Keresidenan Bengkulu pada awal kemerdekaan ini menjadi bagian dari Provinsi Sumatera yan berpusat di Bukittinggi. Tahun 1946 sampai 1968, Keresidenan Bengkulu menjadi bagian dari Provinsi Sumatera Selatan yang berpusat di Palembang.
Tahun 1968, status Keresidenan Bengkulu kemudian ditingkatkan menjadi Provinsi Bengkulu yang terdiri dari tiga kabupaten dan satu kotamadya, yaitu Kabupaten Bengkulu Utara, Bengkulu Selatan, Rejang Lebong, dan Kotamadya Bengkulu.
Orde Reformasi yang lahir seiring tumbangnya Rezim Orde Baru telah membawa angin segar baru bagi masyarakat Seluma untuk kembali memiliki pemerintahan sendiri dalam bentuk kabupaten otonom yang wilayahnya meliputi bekas Kewedanaan Seluma.
Munculnya Undang-Undang No. 22 tahun 1999 tentang Otonomi Daerah dan Undang-Undang No. 25 tahun 1999 tentang Perimbangan Keuangan Pusat dan Daerah memberi isyarat bahwa wilayah kabupaten/kota dapat melakukan pemekaran wilayah.
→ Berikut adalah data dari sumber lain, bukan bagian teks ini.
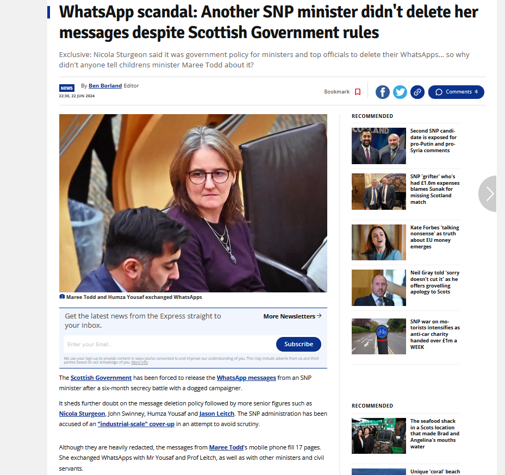Click camera icon beside photo caption
The image size is (505, 475).
[62, 297]
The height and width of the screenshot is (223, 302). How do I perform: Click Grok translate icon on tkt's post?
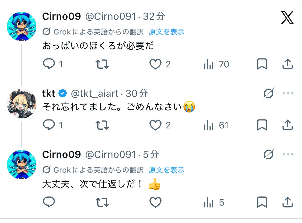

Akibat dari undang-undang tersebut, masyarakat dan Pemerintah Kabupaten Bengkulu Selatan telah merespon untuk melakukan pemekaran wilayah.
Hal ini terlihat dengan adanya keinginan dari para pemuka dan tokoh masyarakat untuk menjadikan daerahnya agar dapat melakukan kegiatan pemerintahan sendiri. Para pemuka dan tokoh masyarakat dimaksud berasal dari daerah bekas Kewedanaan Seluma dan bekas Kewedanaan Kaur yang dengan gigih berusaha untuk bisa menjadikan daerahnya sebagai kabupaten tersendiri.
Berdiri sendiri dan menjadi sebuah kabupaten, merupakan keinginan masyarakat Seluma. Keinginan masyarakat bekas Kewedanaan Seluma untuk menjadi kabupaten sendiri, lepas dari Kabupaten Bengkulu Selatan merupakan cita-cita luhur seluruh masyarakat daerah tersebut yang telah lama diidam-idamkan dan diperjuangkan.
Keinginan masyarakat Seluma untuk menjadikan daerahnya sebagai suatu kabupaten bukanlah merupakan keinginan yang tidak beralasan, melainkan merupakan suatu harapan luhur dan impian yang sangat dinantikan untuk menjadi kenyataan.
Akhirnya muncullah angin segar dan harapan yang kuat untuk dapat merealisasikan keinginan untuk menjadikan bekas Kewedanaan Kaur menjadi Kabupaten Kaur dan bekas Kewedanaan Seluma menjadi Kabupaten Seluma. Tanggal 24 November 1999, sekelompok masyarakat Daerah Seluma telah bersepakat dalam pertemuan musyawarah di Hotel Tiara Bengkulu untuk membentuk kabupaten otonom baru. Kemudian mereka menyiapkan banyak hal hingga diresmikanlah kabupaten Seluma pada 23 Mei tahun 2003.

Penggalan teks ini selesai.